I am looking to run a very large grid search for different neural network configurations. In its fullness this would be impracticable to run using my current hardware. I am aware that there may be superior techniques to a naive grid search (e.g. random, Bayesian-optimization) however my question is about what reasonable assumptions we can make about what to include in the first place. Specifically, in my case I am looking to run a grid search between
- A: number of hidden layers
- B: size of hidden layer
- C: activation function
- D: L1
- E: L2
- F: dropout
One idea I had is to (1) identify a network configuration c
by running a grid search on A-C, (2) select c
with the lowest (e.g. MSE) error (against the test datasets), and (3) run network with configuration c
through a separate grid search on D-F to identify the most appropriate regularization strategy.
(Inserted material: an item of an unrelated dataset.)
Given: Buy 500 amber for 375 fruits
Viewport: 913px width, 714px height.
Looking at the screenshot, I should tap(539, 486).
Is this a sensible approach to take in this case or could I, in theory, get a lower final error (i.e. after regularization) by using a network configuration that showed a higher error in the first grid search (i.e. A-C)?
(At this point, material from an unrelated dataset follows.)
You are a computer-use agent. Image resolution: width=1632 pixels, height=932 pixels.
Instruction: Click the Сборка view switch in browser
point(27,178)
What you mentioned is a reasonable approach. It is an analogy to the so called greedy forward feature selection method which is used to select features. In your cases, it is model parameters instead of features.
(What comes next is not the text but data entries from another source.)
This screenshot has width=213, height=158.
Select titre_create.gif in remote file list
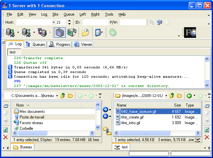coord(132,117)
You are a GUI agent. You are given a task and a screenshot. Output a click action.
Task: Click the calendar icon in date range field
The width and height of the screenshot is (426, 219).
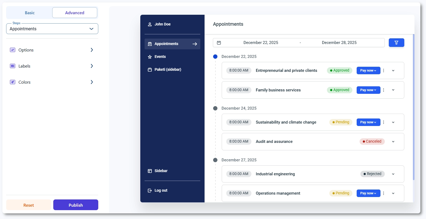(x=219, y=43)
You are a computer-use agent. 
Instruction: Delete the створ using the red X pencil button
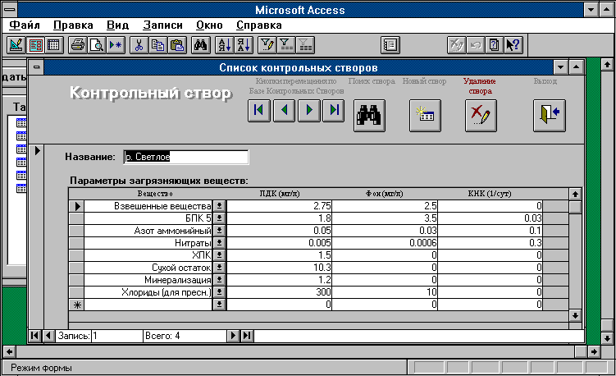[481, 115]
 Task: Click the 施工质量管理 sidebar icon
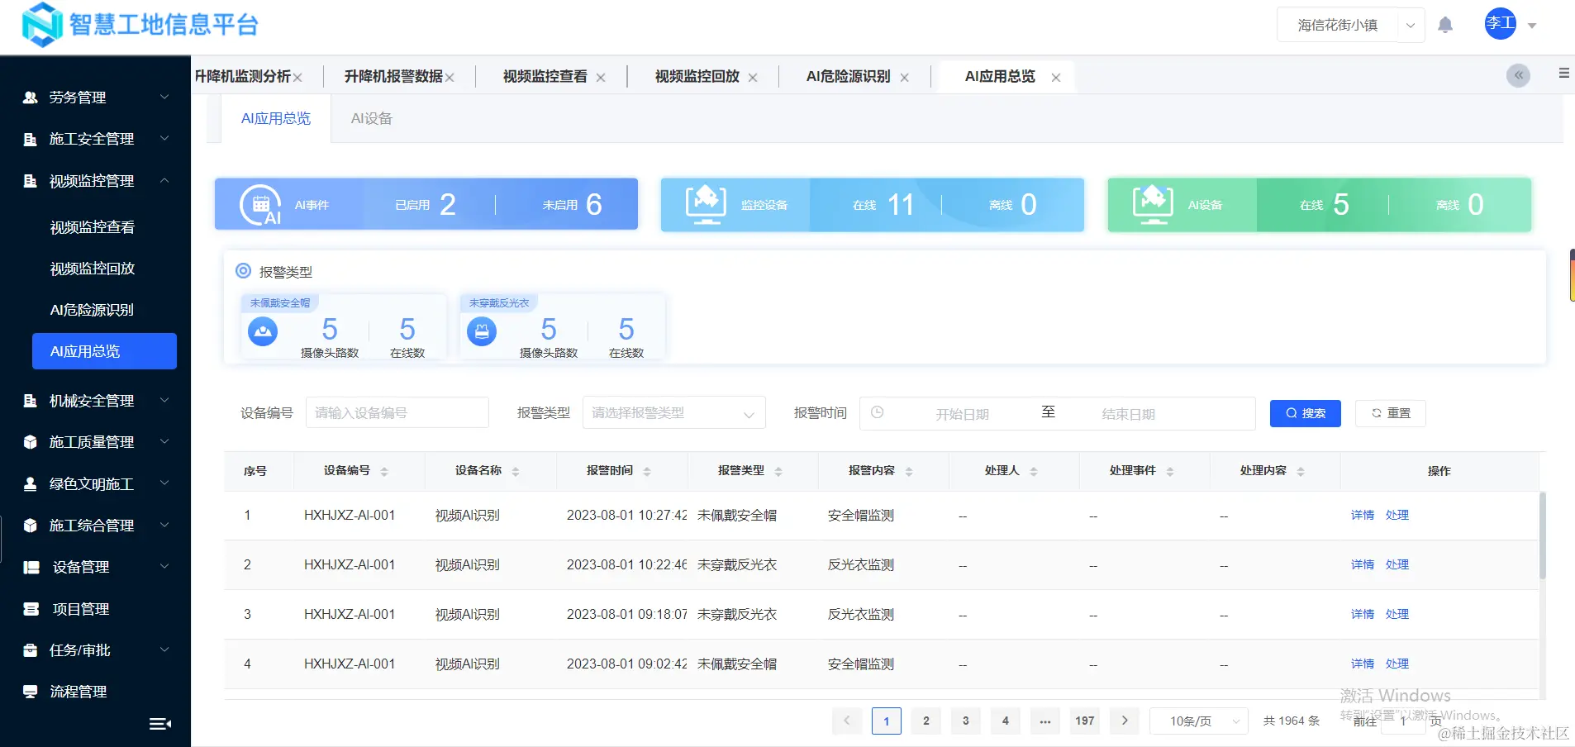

The idea is valid and being used widely in practice. No matter how powerful your hardware is, it is never powerful enough to try possible combination, which is basically infinite.
However, there is no guarentee in the approach that the best one in the first grid search will be overall the best one. As you said, you could get a lower final error by using a netfork confuguration that had a higher error in the first grid search. But in practice, the difference should not be much.
I would suggest you to start with fundumental parameters. Such as learning rate, or optimizer. Their effect should much more than other parameters as activation function, number of hidden layers(if you are not comparing a single layer with very deep network but rather 1-2 layers of difference). When you find the best configuration, you should try-out the important ones(lr, optimizer) once again while keeping the found configuration same.